Now hast thou but one bare hour to live,
And then thou must be damned eternally,to the
closing moments of his life when he is dragged away
by devils.
 Everything had to be conveyed to the
audience through the words and there is
little doubt that the audience had better
memories and probably higher powers of
attention than we do today, so that they
took in and retained the information given
to them.
 Most people could not read so they had to rely
on word of mouth and on memory; this is
apparent in Romeo and Juliet when the Servant is
sent to bid the Capulet's guests to dinner. He
can't read the list he has been given and he asks
Romeo to read it through to him; he hears it read
once and then goes off to find the guests; yet,
there are thirteen people on the list to say
nothing of sisters, wives, daughters, nieces and
so on.
 There were no programmes so plays were
often preceded by a 'Dumb Show' which
was in effect a sort of synopsis of the
action. Though there is no evidence that
Shakespeare's own plays had such a
preliminary, we see him making use of this
convention in " The Mousetrap" in Hamlet.
Entrances and Exits
 Perhaps the most significant influence upon the
plays was the nature of the Elizabethan stage.

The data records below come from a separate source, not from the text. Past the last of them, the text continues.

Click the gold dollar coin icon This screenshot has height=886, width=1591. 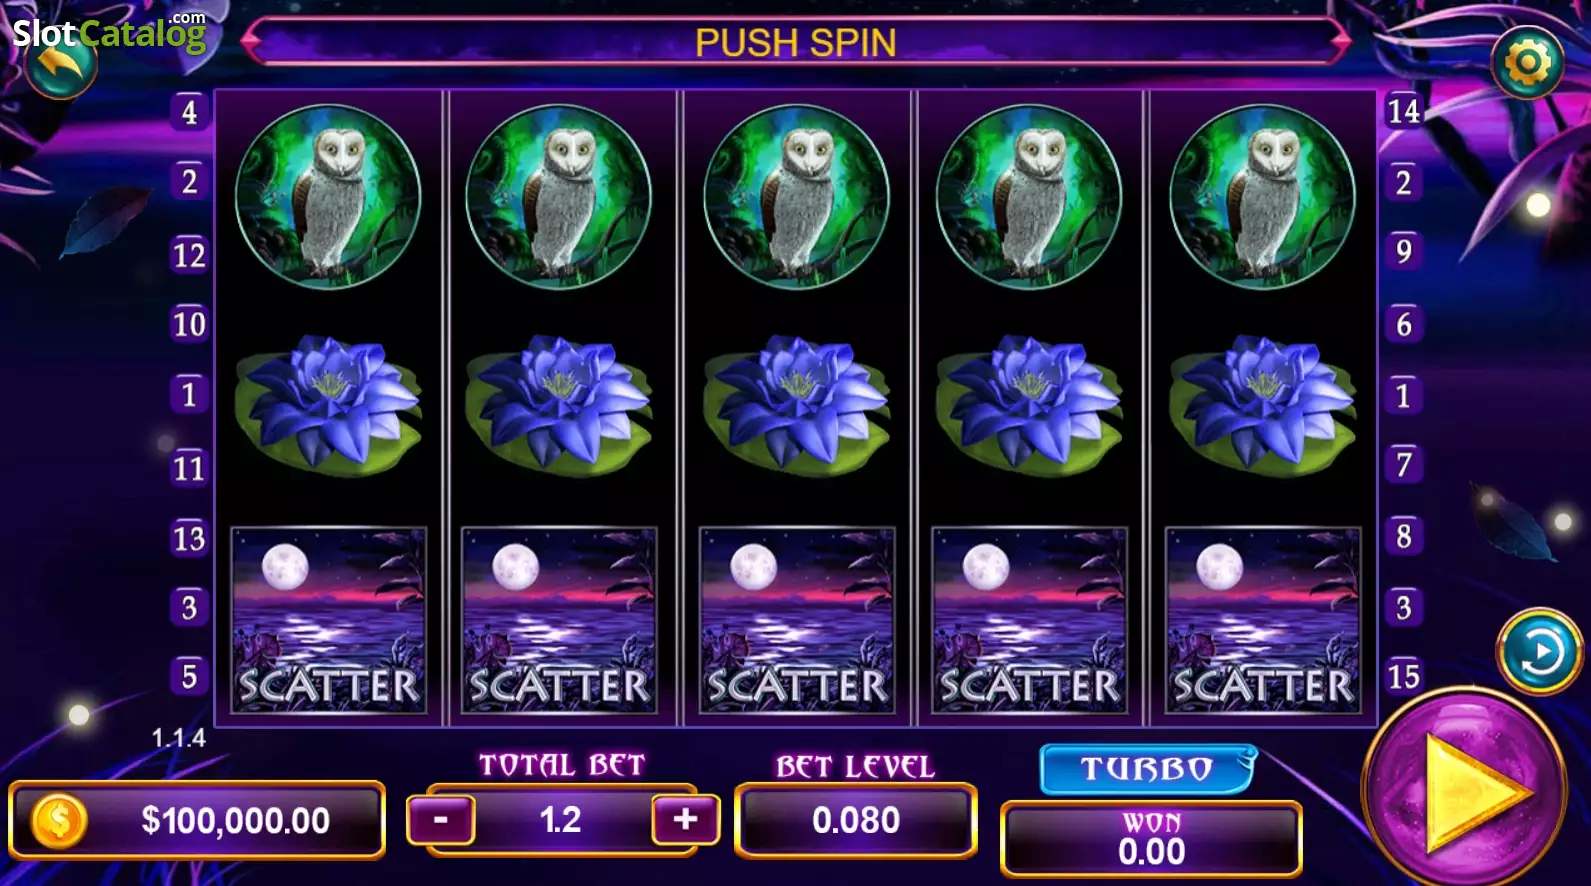coord(59,820)
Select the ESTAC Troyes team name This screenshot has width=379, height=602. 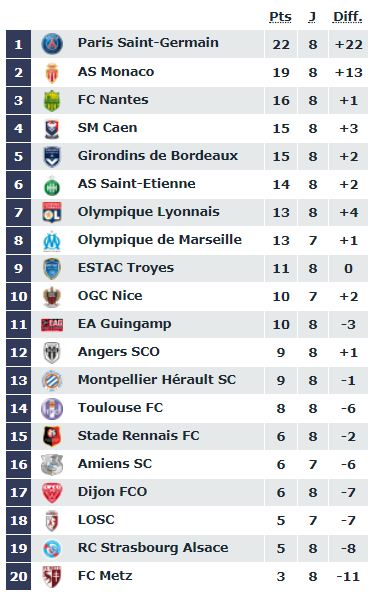126,268
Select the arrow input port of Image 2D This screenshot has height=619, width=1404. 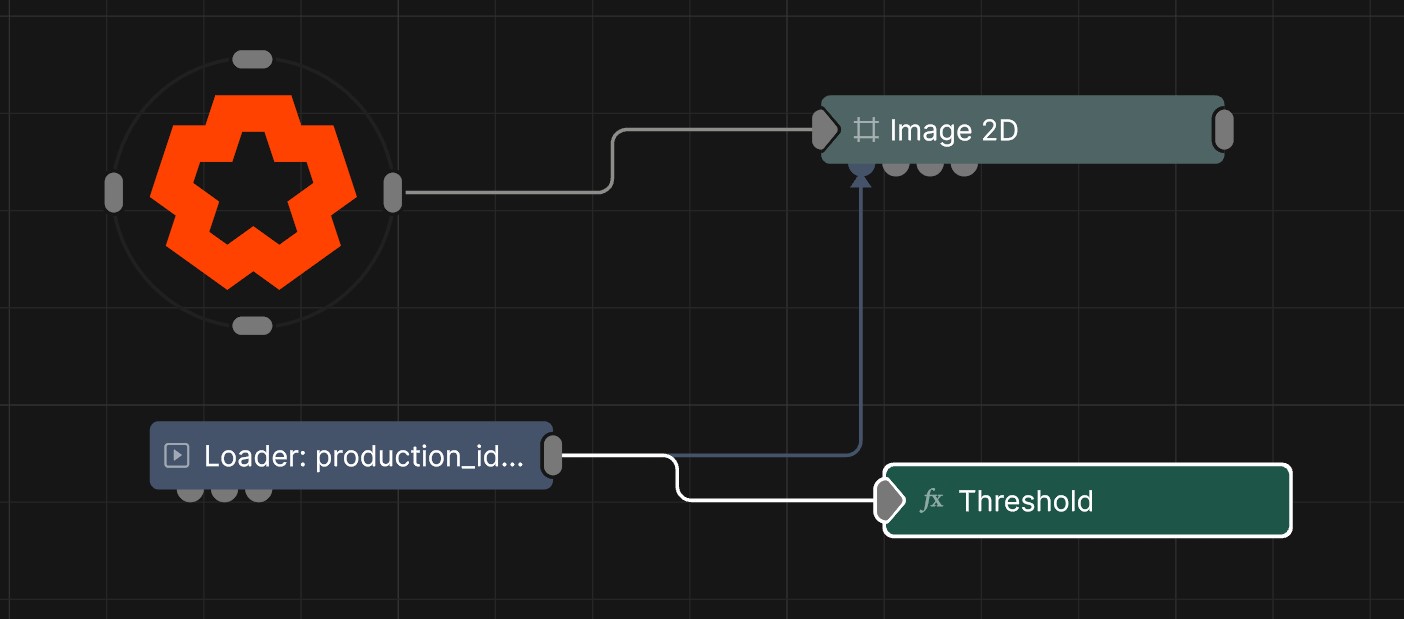pos(826,129)
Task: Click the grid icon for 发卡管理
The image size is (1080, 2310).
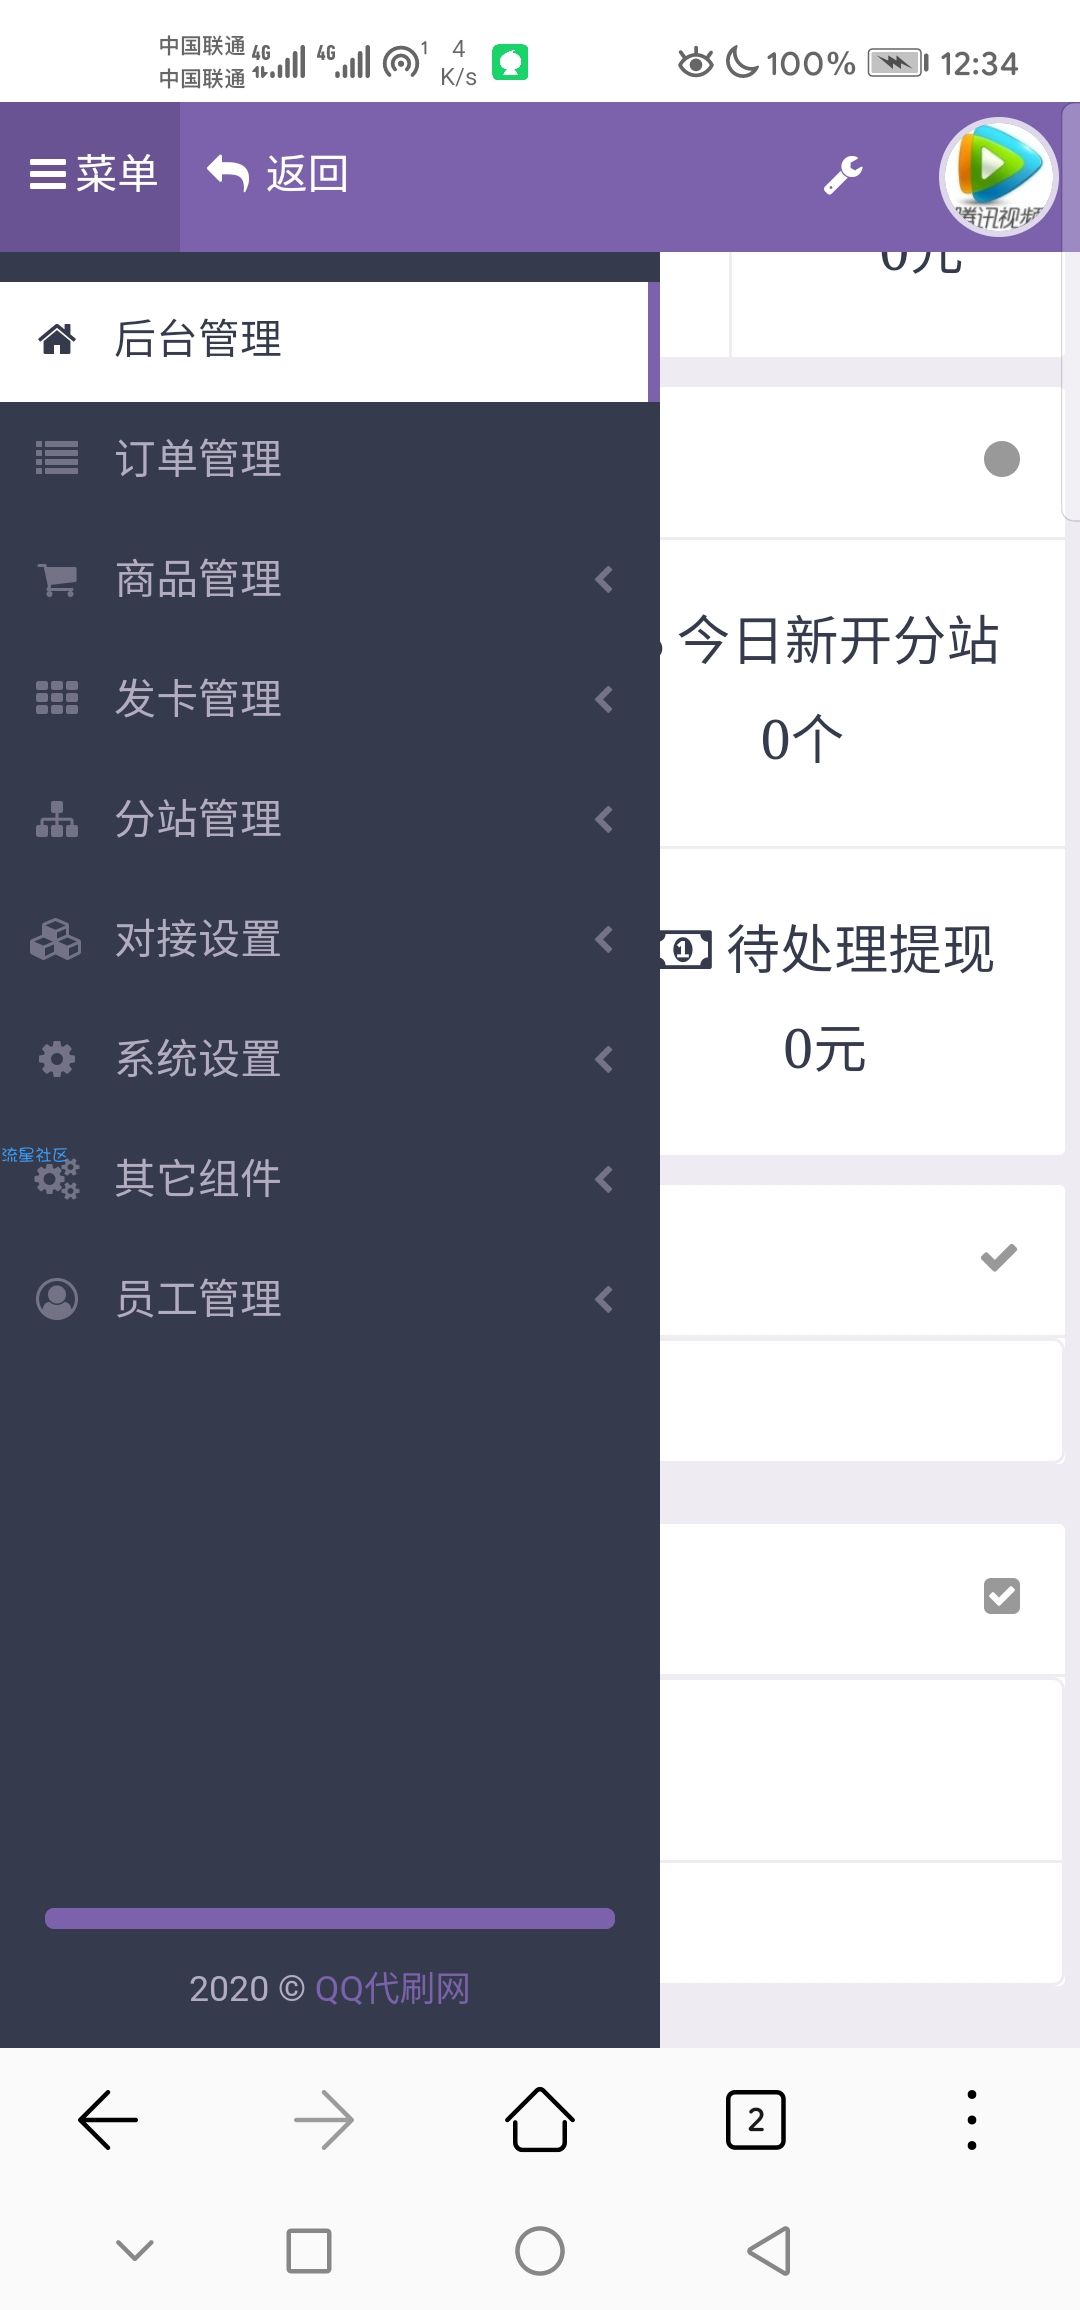Action: (x=57, y=698)

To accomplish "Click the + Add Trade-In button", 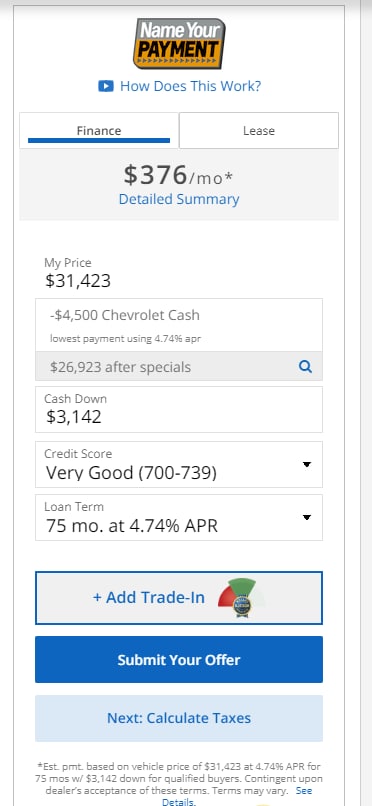I will pos(179,598).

Being an apron stage it was not possible to draw
curtains across it and, since it was essentially an
open air stage it was never possible to hide it in
darkness. As a result, Shakespeare could not
open or close plays - or even scenes - with a set
scene or a great dramatic gesture.
 Remember - it took half an hour to get the
audience in or out and they could all the
time see anything that was going on on
the stage. Thus, Shakespeare would start
his plays perhaps with a procession or with
two characters walking on, talking to each
other; later scenes often start with such
words as, "Look where he comes" or some
such introductory words.
 More of a problem was getting the dead off the
stage at the end of a tragedy. A modern
playwright would be able to swallow up the end
of Hamlet in darkness or draw curtains across the
front of the stage. But the Elizabethan audience
could see the stage as they slowly made their
way out of the theatre. How the illusion would be
spoilt, the spell broken, if the mutilated bodies
should rise and walk off the stage!
 So Shakespeare had to find methods to
remove the dead:
Let four captains
Bear Hamlet like a Soldier to the stagecries
Fortinbras, or Octavius Caesar says of
Cleopatra, Take up her bed
And bear her women from the monument.
 It was the exigencies of his theatre that forced
Shakespeare to end his tragedies with the
tension lowered, the forces of evil losing hold
and normality gaining control, He is often
praised for his psychological understanding of
his audience - not allowing them to rush out into
the streets when emotion was at its height, but
calming them down, sending them out quietly.
 He certainly understood the power at his
command, for he shows in Julius Caesar
how Antony rouses the crowd and what
the results of sending an audience away in
a highly tense and emotional state can be.